• _Tasks for this exercise_:
[1] State whether each statement below agrees with the blog post about illness and a new car, which appears below. Answer yes or no for each statement, quoting the deciding words of the blog post exactly: (a) The writer's cold began on Wednesday. (b) Little L spent Wednesday night in mummy's bed. (c) The writer's partner slept downstairs on the sofa.
[2] Continue the blog post about illness and a new car, which appears below, starting after its final sentence.

• _Source extract_:
● ● ●

Sunday, 30 September 2012

Sickness & a new car

So this week we have been busy getting a new car and being ill!  I started with a cold last weekend, by Tuesday my nose was just streaming and sore throat too.  Wednesday I felt much better and there was no sign of my partner getting a cold or little L ........ I was wrong.
Wednesday afternoon after a busy morning at playgroup little L kept sneezing and sure enough Wednesday night she didn't sleep as her nose was streaming.  She ended up in mummy's bed poor other half downstairs on the sofa and no sleep for me as she woke up every hour. 

So the end of the week has been full of sleepless nights.  Last night she was coughing a lot poor thing.  Anyway I'm sure by tomorrow she will be feeling better.

● ● ●

• _Data shown_:

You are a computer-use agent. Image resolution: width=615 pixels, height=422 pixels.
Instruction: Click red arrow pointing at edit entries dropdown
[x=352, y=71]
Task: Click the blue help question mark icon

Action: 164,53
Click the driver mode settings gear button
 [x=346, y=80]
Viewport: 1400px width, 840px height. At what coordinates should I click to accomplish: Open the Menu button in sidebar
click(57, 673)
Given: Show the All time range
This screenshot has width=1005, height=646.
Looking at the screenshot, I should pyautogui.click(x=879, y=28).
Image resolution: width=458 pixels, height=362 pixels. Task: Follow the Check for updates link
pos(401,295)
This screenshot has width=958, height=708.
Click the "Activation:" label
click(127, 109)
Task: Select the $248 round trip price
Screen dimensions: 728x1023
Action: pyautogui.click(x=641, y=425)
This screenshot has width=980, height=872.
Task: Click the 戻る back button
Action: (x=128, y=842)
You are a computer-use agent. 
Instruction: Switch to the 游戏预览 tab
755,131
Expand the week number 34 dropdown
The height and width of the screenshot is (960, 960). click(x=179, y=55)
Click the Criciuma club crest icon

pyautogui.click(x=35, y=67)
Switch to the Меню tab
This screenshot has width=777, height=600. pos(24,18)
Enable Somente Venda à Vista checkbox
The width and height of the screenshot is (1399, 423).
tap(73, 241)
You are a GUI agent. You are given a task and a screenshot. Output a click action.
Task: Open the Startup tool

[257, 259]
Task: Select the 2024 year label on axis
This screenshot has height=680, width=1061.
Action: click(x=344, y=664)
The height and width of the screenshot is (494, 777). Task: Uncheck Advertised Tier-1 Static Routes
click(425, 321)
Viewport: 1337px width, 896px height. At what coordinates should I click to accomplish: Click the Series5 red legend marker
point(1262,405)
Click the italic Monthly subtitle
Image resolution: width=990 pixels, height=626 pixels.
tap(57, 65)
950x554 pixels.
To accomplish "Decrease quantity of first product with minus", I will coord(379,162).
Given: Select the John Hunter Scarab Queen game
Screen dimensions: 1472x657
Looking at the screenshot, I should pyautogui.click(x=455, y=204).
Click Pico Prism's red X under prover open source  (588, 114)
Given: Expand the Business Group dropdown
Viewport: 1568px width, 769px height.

● ● ●

• _Answers to the exercises_:
[1]
(a) No: "I started with a cold last weekend"
(b) Yes: "She ended up in mummy's bed"
(c) Yes: "poor other half downstairs on the sofa"

[2]
Aside from that I got a new car (well new to me!).  We have been struggling since having little L as we both have small cars and two adults, a baby, baby seat, pram and a large dog don't fit into a two door hatchback!?  So this week I waved a very sad goodbye to my honda civic (sadly it might end up going to car heaven (scrap yard)) and hello to a huge MPV definitely not fast or good for my street cred (ugh Catherine you don't have any). 
So goodbye youth hello practical.  It will be good for camping, days out, taking our bikes out, carting wood etc and it was a bargain.

This ......
to this omg!
Hope you are all having a good weekend x

Saturday, 29 September 2012

Simple pinafore dress

I bought this pattern ages ago at the Knitting and stitching show in Harrogate last November (If you've never been I'd definitely recommend it).  I kept meaning to have a go with it but you know concentration, sewing machine and small baby do not go well together.  And I just can't start a sewing project at night.  I can knit, crochet in the evening but not sewing.  So the other day I had a look at the pattern and managed to cut out my pieces whilst little L was awake.  The pattern is so easy just two pieces of material.  It is an Emma Garry pattern Reversible Pinny (there are some lovely things on her website have a look and get ready for the serious I wants I needs).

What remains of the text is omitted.